Write out the rows without any changes, beginning with the first row and continuing through the line containing "point(452,611)", with both of those lines included.

━━━ MATERIAL FOR THE TASK

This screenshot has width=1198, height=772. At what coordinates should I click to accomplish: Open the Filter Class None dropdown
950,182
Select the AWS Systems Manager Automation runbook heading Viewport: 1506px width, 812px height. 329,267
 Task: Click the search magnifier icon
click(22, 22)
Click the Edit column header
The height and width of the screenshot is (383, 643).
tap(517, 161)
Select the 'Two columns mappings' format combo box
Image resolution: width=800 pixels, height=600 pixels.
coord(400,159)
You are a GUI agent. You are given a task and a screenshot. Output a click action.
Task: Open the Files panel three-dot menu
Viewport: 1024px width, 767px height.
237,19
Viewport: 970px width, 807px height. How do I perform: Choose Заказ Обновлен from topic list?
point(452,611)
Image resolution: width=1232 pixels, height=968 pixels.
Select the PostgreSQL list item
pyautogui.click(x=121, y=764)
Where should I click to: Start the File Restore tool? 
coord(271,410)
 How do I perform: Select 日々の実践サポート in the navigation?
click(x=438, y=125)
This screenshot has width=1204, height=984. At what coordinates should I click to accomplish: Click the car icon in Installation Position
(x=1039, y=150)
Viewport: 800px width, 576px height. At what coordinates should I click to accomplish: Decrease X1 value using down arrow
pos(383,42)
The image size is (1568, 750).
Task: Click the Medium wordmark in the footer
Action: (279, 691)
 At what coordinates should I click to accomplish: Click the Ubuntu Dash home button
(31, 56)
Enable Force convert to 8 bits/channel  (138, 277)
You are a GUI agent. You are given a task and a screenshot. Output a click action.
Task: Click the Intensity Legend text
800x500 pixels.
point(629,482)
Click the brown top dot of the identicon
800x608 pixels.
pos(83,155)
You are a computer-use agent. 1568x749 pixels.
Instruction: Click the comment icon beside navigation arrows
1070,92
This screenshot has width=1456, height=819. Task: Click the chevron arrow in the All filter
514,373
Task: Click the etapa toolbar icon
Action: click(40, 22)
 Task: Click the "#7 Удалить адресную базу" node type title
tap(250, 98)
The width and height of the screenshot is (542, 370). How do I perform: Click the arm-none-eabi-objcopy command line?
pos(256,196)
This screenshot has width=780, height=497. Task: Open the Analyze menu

━━━━━━

--- FULL ANSWER ---
This screenshot has width=1198, height=772. At what coordinates should I click to accomplish: Open the Filter Class None dropdown
950,182
Select the AWS Systems Manager Automation runbook heading Viewport: 1506px width, 812px height. 329,267
 Task: Click the search magnifier icon
click(22, 22)
Click the Edit column header
The height and width of the screenshot is (383, 643).
tap(517, 161)
Select the 'Two columns mappings' format combo box
Image resolution: width=800 pixels, height=600 pixels.
coord(400,159)
You are a GUI agent. You are given a task and a screenshot. Output a click action.
Task: Open the Files panel three-dot menu
Viewport: 1024px width, 767px height.
237,19
Viewport: 970px width, 807px height. How do I perform: Choose Заказ Обновлен from topic list?
point(452,611)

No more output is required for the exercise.